Comparison with previous studies
Our cortisol peak finding in PMDD is partially consistent with previous work Reference Beddig, Reinhard and Kuehner14 showing delayed cortisol peaks in patients with PMDD compared with controls across the menstrual cycle. Studies on premenstrual syndrome (PMS), a condition of psychological and somatic symptoms before menses onset below clinical-level thresholds in severity, also report a flat CAR during menses and attenuated CAR at 45 and 60 min post-awakening during the mid-follicular and premenstrual phases. Reference Ozgocer, Ucar and Yildiz12,Reference Hou, Huang and Zhou31 Given the limited research on CAR in PMDD across the menstrual cycle, larger longitudinal studies employing dense-sampling methods and assessments of individualised, multidimensional stress responses are warranted to develop a systematic understanding of CAR signature patterns in PMDD.
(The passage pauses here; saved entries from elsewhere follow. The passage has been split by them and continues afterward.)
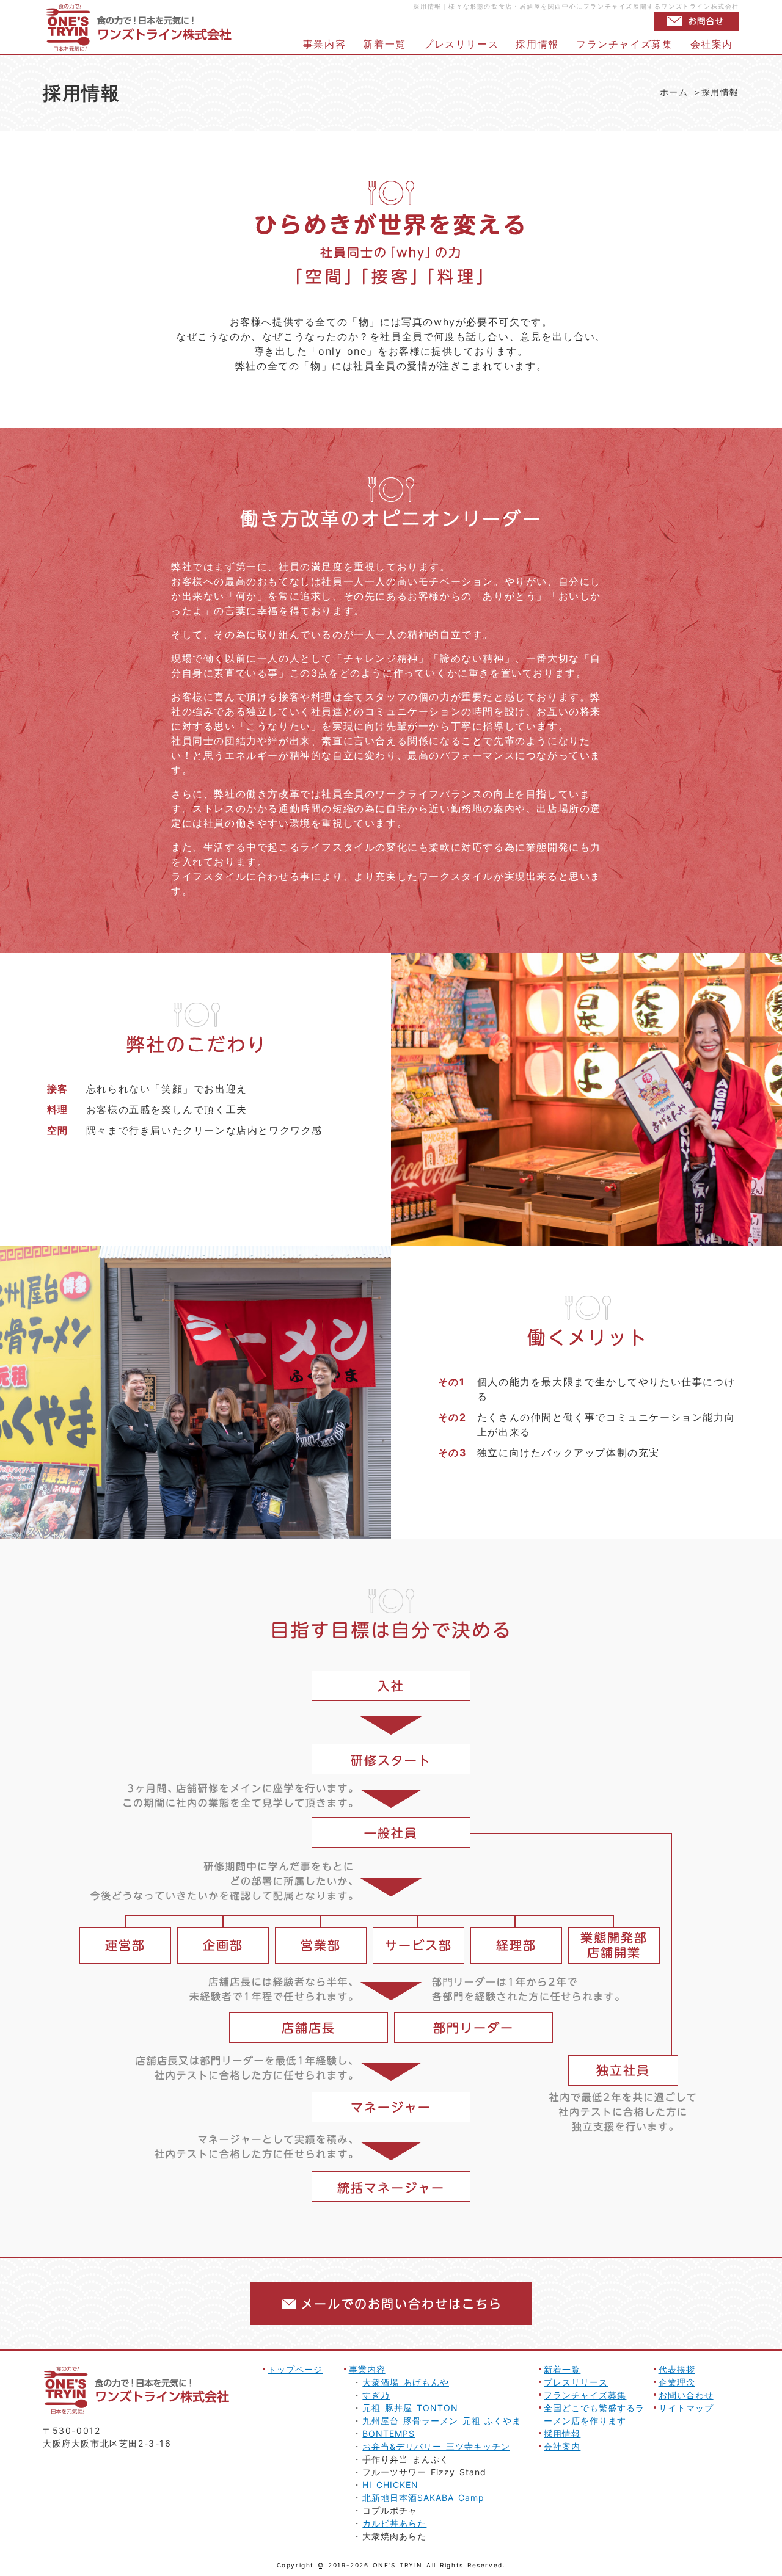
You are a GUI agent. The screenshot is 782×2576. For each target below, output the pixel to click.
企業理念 (677, 2382)
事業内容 (324, 44)
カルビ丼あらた (394, 2523)
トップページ (295, 2369)
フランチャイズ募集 (624, 44)
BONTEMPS (388, 2433)
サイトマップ (686, 2408)
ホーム (674, 92)
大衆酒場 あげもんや (405, 2382)
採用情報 (537, 44)
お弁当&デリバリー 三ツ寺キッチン (436, 2446)
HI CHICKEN (390, 2485)
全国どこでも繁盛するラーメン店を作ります (594, 2414)
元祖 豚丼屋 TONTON (410, 2408)
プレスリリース (461, 44)
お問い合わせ (686, 2395)
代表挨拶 (677, 2369)
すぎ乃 (376, 2395)
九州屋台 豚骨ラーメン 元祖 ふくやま (441, 2420)
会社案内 (711, 44)
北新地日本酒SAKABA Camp (423, 2497)
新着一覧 (384, 44)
Our cortisol peak finding in controls partially aligns with a previous study Reference Wolfram, Bellingrath and Kudielka13 reporting a significantly higher increase in cortisol from awakening to peak levels during ovulation, compared with menses and the follicular and luteal phases. However, most studies do not report differences in CAR across the menstrual cycle. Reference Ozgocer, Ucar and Yildiz32–Reference Kirschbaum, Kudielka, Gaab, Schommer and Hellhammer34 Discrepancies may arise due to study designs that did not confirm ovulation through objective tests Reference Ozgocer, Ucar and Yildiz32 or oestradiol peaks, Reference Haase, Vehlen, Strojny and Domes33 or that omitted the periovulatory phase. Reference Kirschbaum, Kudielka, Gaab, Schommer and Hellhammer34 In contrast, our study included the periovulatory phase, validated through folliculometries, luteinising hormone ovulation tests, serum ovarian hormone levels and digital menstrual cycle tracking, ensuring accurate cycle phase determination.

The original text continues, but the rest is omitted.